When creating bindings using swift-bridge, you have some decisions to make about how your Rust library shares its memory with ARC. In this example, I created an opaque type that owns a private pointer to our Rust result data. When requested, that type can copy the list of found primes out of Rust for the client. Just like the Android client, copying data across the boundary is the easiest way to ensure the memory will be valid. The Rust compiler even knows this and forces you to copy complex objects like our Vec of found primes.
calculateTask = Task { [self] in
let foundPrimes = SimplePrimeFinder().findPrimesWithFastSieve(upTo: UInt64(num))
print("Found \(foundPrimes.primeCount()) between 1 and \(foundPrimes.upToNumber())")

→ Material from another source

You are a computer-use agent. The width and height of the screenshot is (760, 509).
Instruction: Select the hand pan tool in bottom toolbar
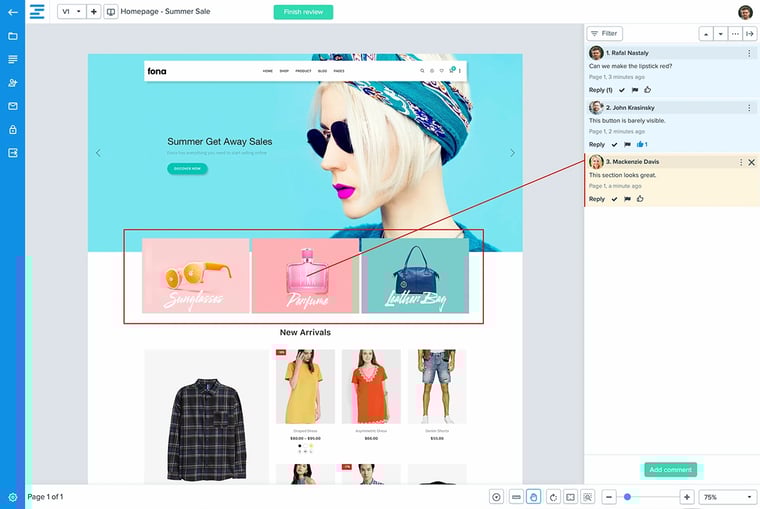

let calcRes = CalculationResult(
foundPrimes: foundPrimes,
approxDistribution: groupPrimes(
regions: 50,
originalUpTo: Int(num),
primes: foundPrimes.primesVec().copyToSwiftArray()
)
)
Task {
await MainActor.run {
self.calculationResult = calcRes
self.calculateTask = nil
self.calculating = false
}
}
}Once the rust bindings have been written and implemented, the rest is simple. The symbols defined in the Swift binding can be called directly from Swift. In this project, I wrapped the calls to the Rust library’s symbols inside of a Model object.
Rust for WebAssembly
links: rust side, react side
The web app is a Next.js application that loads rustlib as a WebAssembly module created using wasm-bindgen and wasm-pack to generate a surface that can be invoked from JavaScript or TypeScript. wasm-bindgen’s generated bindings are very usable as-is, but I still wrapped them to contain the logic that loads the WebAssembly module.

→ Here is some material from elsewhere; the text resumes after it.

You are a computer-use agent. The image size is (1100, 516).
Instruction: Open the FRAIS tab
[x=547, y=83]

The final result is a three-package setup. On the lowest level I have the Rust library, next another Rust library to provide Javascript bindings, and at the highest level a web app based on create-react-app. The React app depends on the bindings module, and it can invoke the prime sieve and show a UI. The only special configuration I had to do was add CRACO to my react app to configure Webpack to bundle my WebAssembly.

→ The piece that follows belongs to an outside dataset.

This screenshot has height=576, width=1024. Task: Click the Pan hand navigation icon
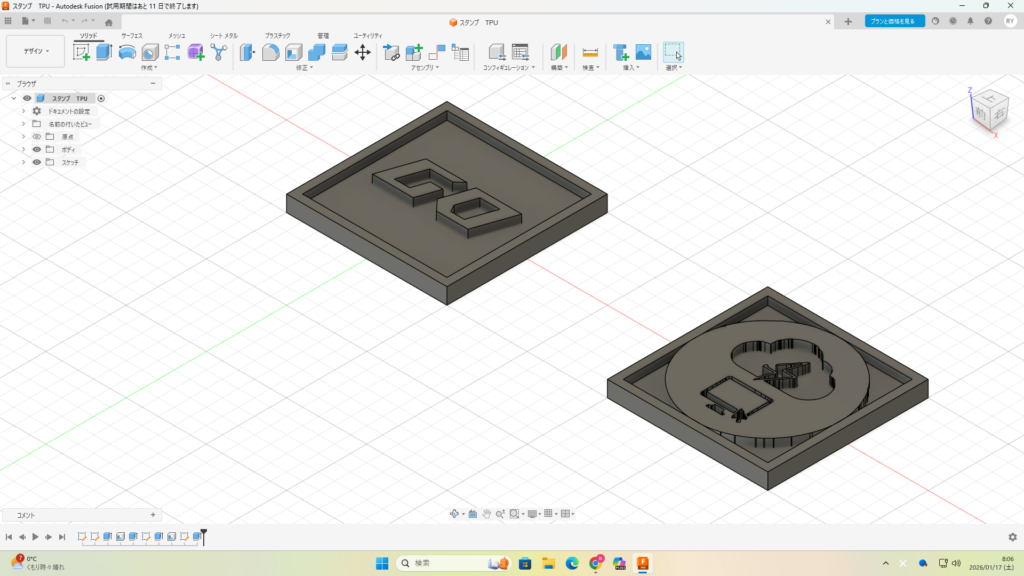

Of all the binding tools available, I found the WebAssembly Rust binding tools to be the simplest to use. They produce pretty good JavaScript APIs, and wasm-bindgen has many implicit behaviors that enable and optimize sharing memory between the JavaScript runtime and the Rust allocator.
In order to communicate with the Javascript world, you do have to map your Rust types and functions to a javascript module. The wasm-bingen tool can generate the module for you from a properly-annotated Rust crate. For example, here’s the JS binding for one of my Rust functions.
/ ====== Functions we provide to JS
#[wasm_bindgen(js_name = fastFindPrimes)]
pub fn fast_find_primes(up_to: Option<i32>) -> JsValue {
let expected_up_to =
up_to.unwrap_or_else(|| panic!("An integer up to {} must be provided.", std::i32::MAX));
let internal_result = internal::fast_sieve_clock(
expected_up_to as u64,
&WasmClock::new() // remember, not all normal std libraries are available in wasm.
);
let js_obj = Object::new();
let ret = js_obj.deref();
Reflect::set(
ret,
&JsValue::from_str("execTimeSecs"),
&JsValue::from_f64(internal_result.exec_time.as_secs_f64()),
)
.unwrap();
Reflect::set(
ret,
&JsValue::from_str("primeCount"),
&JsValue::from_f64(internal_result.primes.len() as f64)
)
.unwrap();
let result_arr = Array::new();
for prime in internal_result.primes.iter() {
result_arr.push(&JsValue::from_f64(*prime as f64));
}
Reflect::set(
ret,
&JsValue::from_str("foundPrimes"),
&JsValue::from(result_arr),
)
.unwrap();
ret.clone()
}wasm-bindgen can also generate classes, duck-typed interfaces, and TypeScript types for your web API, but I didn’t use any of that for this example.
This interface can be called directly from your web app. I recommend wrapping access to your WebAssembly library, as the code is not one-hundred percent idiomatic. It’s pretty darn close though. For example, here’s the call site for our prime-counting library.
/**
* Nice return type to wrap the JSValue we got from rust.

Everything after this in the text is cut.